Pixel coordinate grounding data:
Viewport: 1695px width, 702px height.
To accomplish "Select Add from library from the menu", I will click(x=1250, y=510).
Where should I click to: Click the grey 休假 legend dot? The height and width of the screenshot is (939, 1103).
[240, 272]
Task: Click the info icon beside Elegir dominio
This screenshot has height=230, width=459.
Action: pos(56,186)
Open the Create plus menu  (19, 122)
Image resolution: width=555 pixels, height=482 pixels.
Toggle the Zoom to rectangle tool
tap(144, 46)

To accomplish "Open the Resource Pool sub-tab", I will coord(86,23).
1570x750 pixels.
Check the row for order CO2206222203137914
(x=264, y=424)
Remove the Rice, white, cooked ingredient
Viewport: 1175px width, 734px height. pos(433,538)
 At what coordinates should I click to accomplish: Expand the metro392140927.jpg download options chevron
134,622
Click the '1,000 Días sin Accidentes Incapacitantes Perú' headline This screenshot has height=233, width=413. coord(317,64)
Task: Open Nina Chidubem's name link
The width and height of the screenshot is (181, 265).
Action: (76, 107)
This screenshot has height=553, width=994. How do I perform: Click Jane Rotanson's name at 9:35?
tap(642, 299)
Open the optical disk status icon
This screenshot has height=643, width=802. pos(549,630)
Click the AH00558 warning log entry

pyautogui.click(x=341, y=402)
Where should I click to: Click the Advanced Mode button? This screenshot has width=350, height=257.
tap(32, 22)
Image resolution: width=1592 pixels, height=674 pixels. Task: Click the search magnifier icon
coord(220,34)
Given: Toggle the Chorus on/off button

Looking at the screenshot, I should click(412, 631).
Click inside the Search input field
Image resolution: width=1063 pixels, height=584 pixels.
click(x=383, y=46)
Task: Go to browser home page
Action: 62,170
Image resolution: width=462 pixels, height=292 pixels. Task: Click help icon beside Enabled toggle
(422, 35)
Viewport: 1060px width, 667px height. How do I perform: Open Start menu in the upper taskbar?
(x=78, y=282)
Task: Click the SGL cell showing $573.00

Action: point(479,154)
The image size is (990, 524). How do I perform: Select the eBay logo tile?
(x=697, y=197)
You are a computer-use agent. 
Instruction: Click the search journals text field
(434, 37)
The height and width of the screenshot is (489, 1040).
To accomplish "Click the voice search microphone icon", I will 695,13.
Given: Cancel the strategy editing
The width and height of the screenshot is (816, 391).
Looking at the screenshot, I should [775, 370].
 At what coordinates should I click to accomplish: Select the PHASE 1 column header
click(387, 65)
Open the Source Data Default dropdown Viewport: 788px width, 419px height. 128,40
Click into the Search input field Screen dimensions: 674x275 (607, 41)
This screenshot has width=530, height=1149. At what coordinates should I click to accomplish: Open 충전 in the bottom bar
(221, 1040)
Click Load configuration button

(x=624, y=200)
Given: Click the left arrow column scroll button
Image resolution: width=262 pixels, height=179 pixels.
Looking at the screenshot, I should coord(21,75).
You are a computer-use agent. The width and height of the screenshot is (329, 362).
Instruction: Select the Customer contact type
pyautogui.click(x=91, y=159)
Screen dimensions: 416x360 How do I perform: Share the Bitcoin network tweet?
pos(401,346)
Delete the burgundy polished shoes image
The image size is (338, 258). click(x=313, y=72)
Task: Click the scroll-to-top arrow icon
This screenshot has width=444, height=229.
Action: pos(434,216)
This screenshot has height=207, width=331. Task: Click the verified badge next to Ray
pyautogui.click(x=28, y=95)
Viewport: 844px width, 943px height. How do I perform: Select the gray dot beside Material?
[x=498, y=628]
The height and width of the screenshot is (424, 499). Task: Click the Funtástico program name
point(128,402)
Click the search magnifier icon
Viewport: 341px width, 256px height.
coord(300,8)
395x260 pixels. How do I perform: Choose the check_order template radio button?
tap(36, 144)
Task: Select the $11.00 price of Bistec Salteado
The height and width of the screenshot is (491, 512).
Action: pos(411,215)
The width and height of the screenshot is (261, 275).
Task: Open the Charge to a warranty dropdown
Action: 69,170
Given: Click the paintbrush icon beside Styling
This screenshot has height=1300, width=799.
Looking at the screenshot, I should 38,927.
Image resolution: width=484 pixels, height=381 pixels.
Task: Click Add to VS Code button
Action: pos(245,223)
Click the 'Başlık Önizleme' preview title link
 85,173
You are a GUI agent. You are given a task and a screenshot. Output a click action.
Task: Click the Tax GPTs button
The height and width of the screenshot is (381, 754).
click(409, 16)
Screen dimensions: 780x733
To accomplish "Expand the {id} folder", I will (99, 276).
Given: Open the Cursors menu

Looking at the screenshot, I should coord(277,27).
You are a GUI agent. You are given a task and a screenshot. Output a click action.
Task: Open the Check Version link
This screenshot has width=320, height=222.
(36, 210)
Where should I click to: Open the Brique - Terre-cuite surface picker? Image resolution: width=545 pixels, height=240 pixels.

■ **ASSIGNED TASK**: Look above for the line with "Click Load configuration button" and the line with "Given: Click the paintbrush". Retype those two lines and every line between them exactly, adding nothing.

■ **EXERCISE OUTPUT**:
Click Load configuration button

(x=624, y=200)
Given: Click the left arrow column scroll button
Image resolution: width=262 pixels, height=179 pixels.
Looking at the screenshot, I should coord(21,75).
You are a computer-use agent. The width and height of the screenshot is (329, 362).
Instruction: Select the Customer contact type
pyautogui.click(x=91, y=159)
Screen dimensions: 416x360 How do I perform: Share the Bitcoin network tweet?
pos(401,346)
Delete the burgundy polished shoes image
The image size is (338, 258). click(x=313, y=72)
Task: Click the scroll-to-top arrow icon
This screenshot has width=444, height=229.
Action: pos(434,216)
This screenshot has height=207, width=331. Task: Click the verified badge next to Ray
pyautogui.click(x=28, y=95)
Viewport: 844px width, 943px height. How do I perform: Select the gray dot beside Material?
[x=498, y=628]
The height and width of the screenshot is (424, 499). Task: Click the Funtástico program name
point(128,402)
Click the search magnifier icon
Viewport: 341px width, 256px height.
coord(300,8)
395x260 pixels. How do I perform: Choose the check_order template radio button?
tap(36, 144)
Task: Select the $11.00 price of Bistec Salteado
The height and width of the screenshot is (491, 512).
Action: pos(411,215)
The width and height of the screenshot is (261, 275).
Task: Open the Charge to a warranty dropdown
Action: 69,170
Given: Click the paintbrush icon beside Styling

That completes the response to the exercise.